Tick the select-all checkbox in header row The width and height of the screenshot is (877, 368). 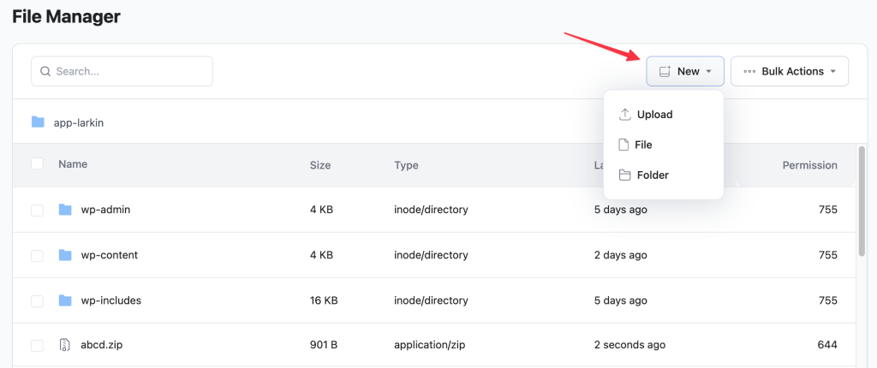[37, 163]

——————

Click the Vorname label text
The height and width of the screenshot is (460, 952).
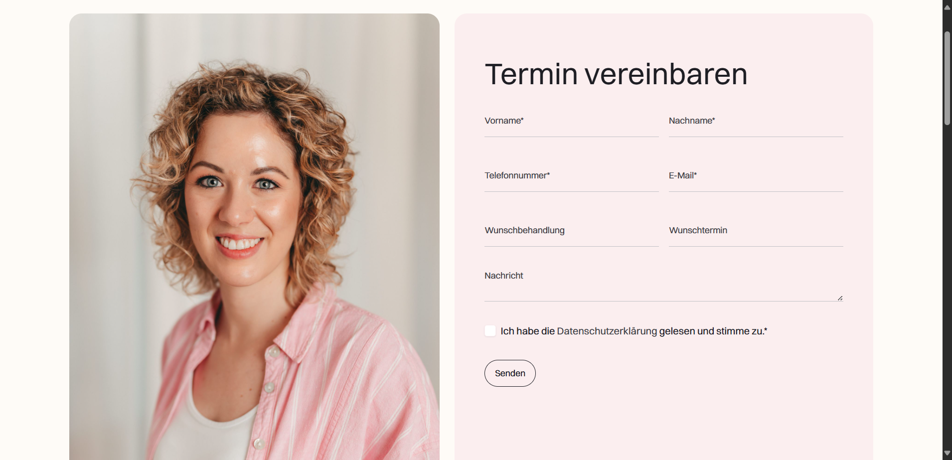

——————

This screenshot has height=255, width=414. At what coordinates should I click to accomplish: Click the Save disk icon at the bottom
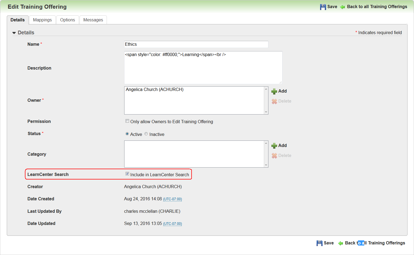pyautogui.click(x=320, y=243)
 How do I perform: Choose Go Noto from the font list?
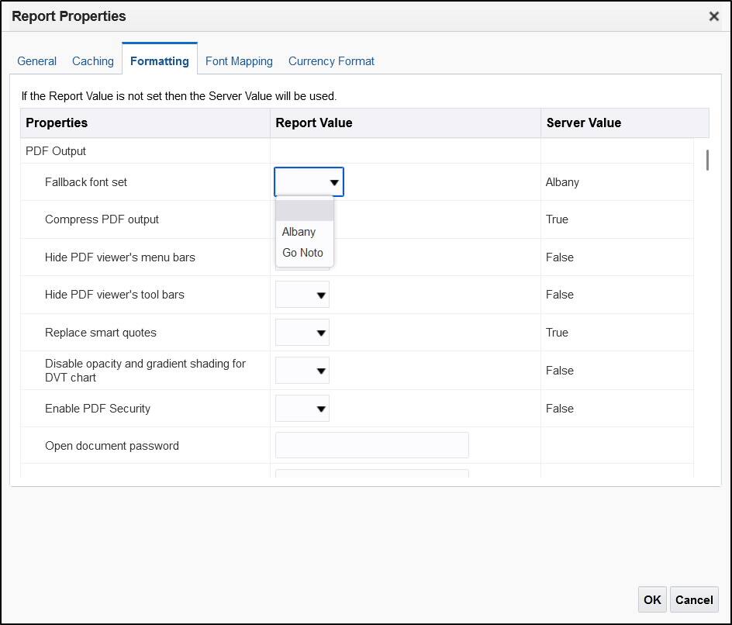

——————

• _EXERCISE AIM_
Set down precisely the lines above between the line holding "Click the Vorname label text" and the line holding "The height and", inclusive, and nothing beyond them.

• _RESPONSE TO THIS EXERCISE_
Click the Vorname label text
The height and width of the screenshot is (460, 952).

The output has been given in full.